Health and Environmental Groups Challenge EPA to Update Clean Air Standards for New Wood Boilers and Furnaces

Groups seek clean air solutions to protect health of communities and families from dangerous soot

Contacts

Raviya Ismail, Earthjustice, (202) 745-5221

On Wednesday, national health and environmental groups filed a legal challenge to require the U.S. Environmental Protection Agency to update clean air standards that limit emissions from new outdoor wood boilers, furnaces and other similar sources that discharge large volumes of smoke and soot. This review is 17 years overdue, resulting in increased exposure to harmful smoke and soot in communities across the nation despite the wide availability of cleaner technologies.

Earthjustice, on behalf of the American Lung Association, Environmental Defense Fund, Clean Air Council, and Environment and Human Health, Inc., filed a lawsuit over the EPA’s failure to update emissions standards for new wood-burning boilers, furnaces and other similar high-emitting sources of dangerous soot as required by the Clean Air Act. The complaint filed Wednesday asks the U.S. District Court for the District of Columbia to order EPA Administrator Gina McCarthy to review and revise the standards. Filing a similar complaint were the states of New York, Connecticut, Maryland, Massachusetts, Oregon, Rhode Island, and Vermont and the Puget Sound Clean Air Agency.

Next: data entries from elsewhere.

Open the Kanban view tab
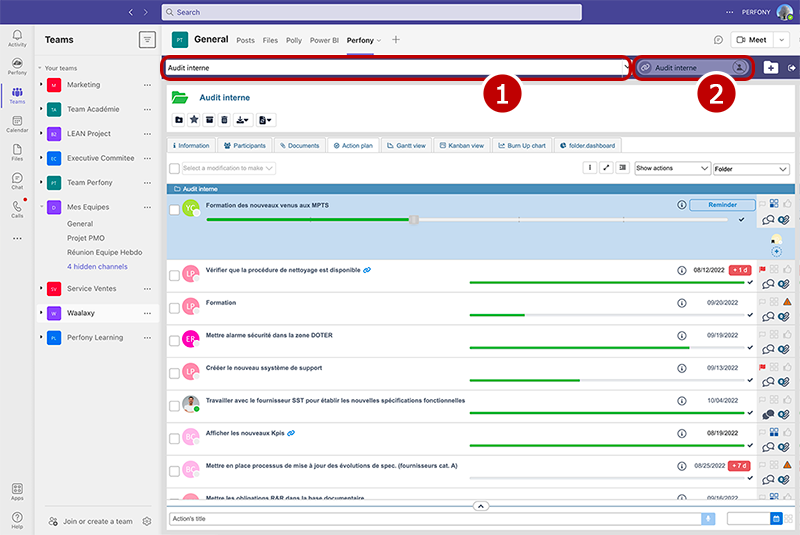 (461, 145)
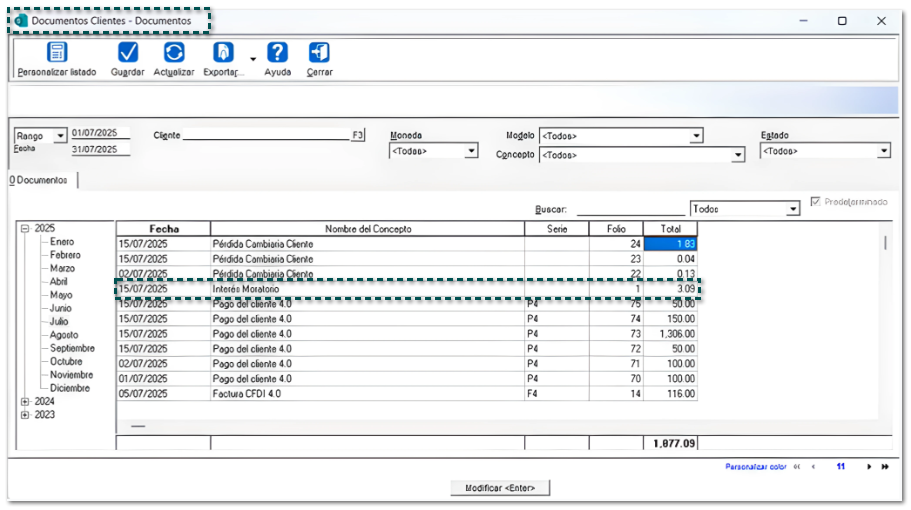Image resolution: width=911 pixels, height=510 pixels.
Task: Collapse the 2025 tree node
Action: (x=25, y=228)
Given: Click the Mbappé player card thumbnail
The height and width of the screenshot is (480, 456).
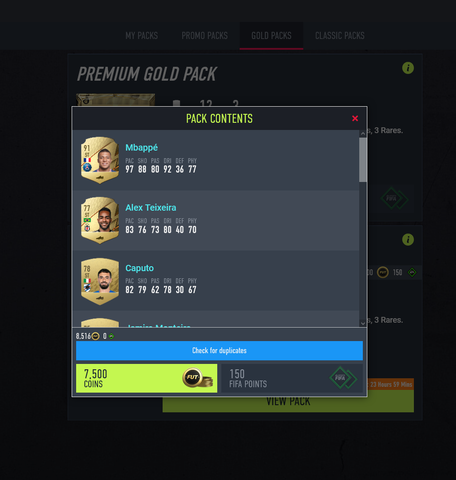Looking at the screenshot, I should [100, 160].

“Woodsmoke from these devices is a significant source of dangerous fine particulate matter and because they emit close to the ground and their use is concentrated in certain areas including the Northeast, Northwest and Midwest, they have an enormous impact on wintertime air quality in those areas,” said Tim Ballo, attorney for Earthjustice. “The EPA needs to update its standards, which fail to cover the most heavily polluting types of wood burning equipment.”

When the EPA last set pollution limits on new wood-burning devices in 1988, the Agency determined that these devices “contribute significantly to air pollution which may reasonably be anticipated to endanger public health and welfare.” The Clean Air Act requires the EPA to review emissions standards for health harming sources of air pollution every 8 years. Under the law, the EPA should have reviewed and updated the standards in 1996, 2004 and 2012.

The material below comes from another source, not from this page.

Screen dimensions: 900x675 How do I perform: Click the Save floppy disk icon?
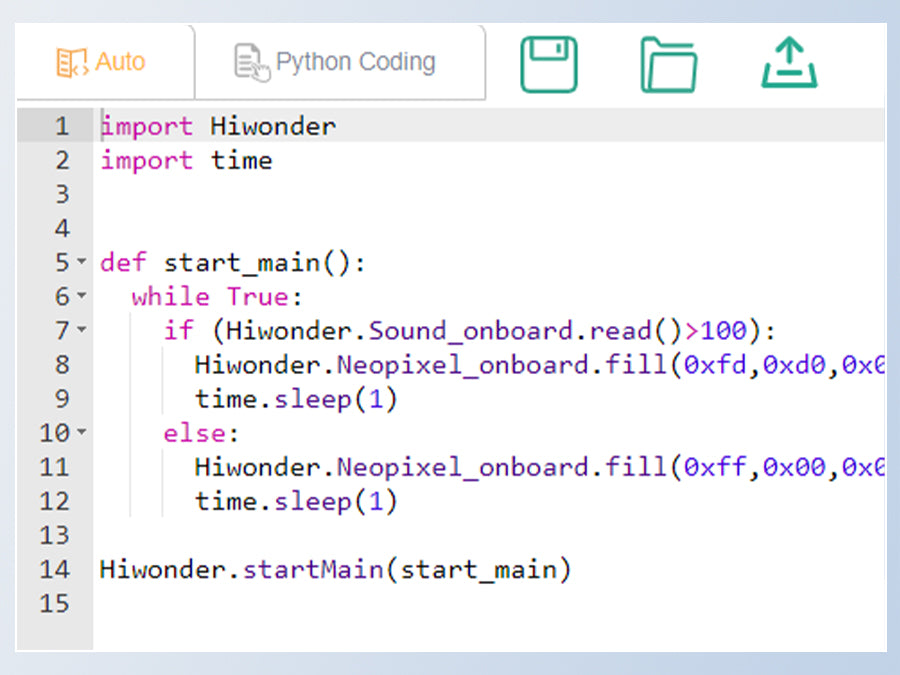549,64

EPA’s failure to update the standards means that homeowners install thousands of new wood-burning boilers, furnaces and stoves each year that produce far more dangerous air pollution than cleaner units would. Emissions from high polluting devices include particulate matter, carbon monoxide, nitrogen oxides, volatile organic compounds, hazardous air pollutants and carcinogens. The revised standards would only apply to new units, and would not affect existing sources.

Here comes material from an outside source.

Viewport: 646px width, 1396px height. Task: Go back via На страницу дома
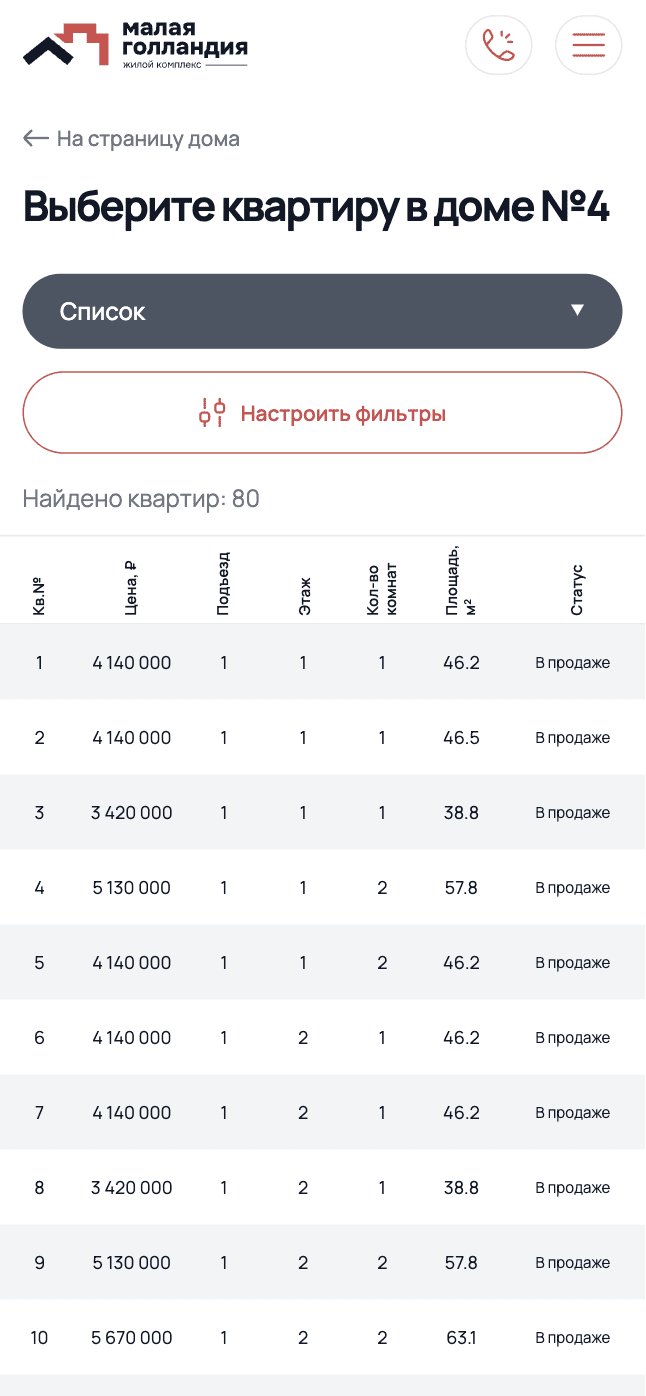tap(148, 139)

“The EPA set the current standards for wood-burning devices more than a quarter century ago, years before the first of the landmark studies that demonstrated that particles like those that make up woodsmoke can be deadly,” said Janice Nolen, Assistant Vice President, National Policy, for the American Lung Association. “Since then, research into the pollutants from wood-burning has grown rapidly. EPA has abundant evidence that the standards from a generation ago endanger public health.”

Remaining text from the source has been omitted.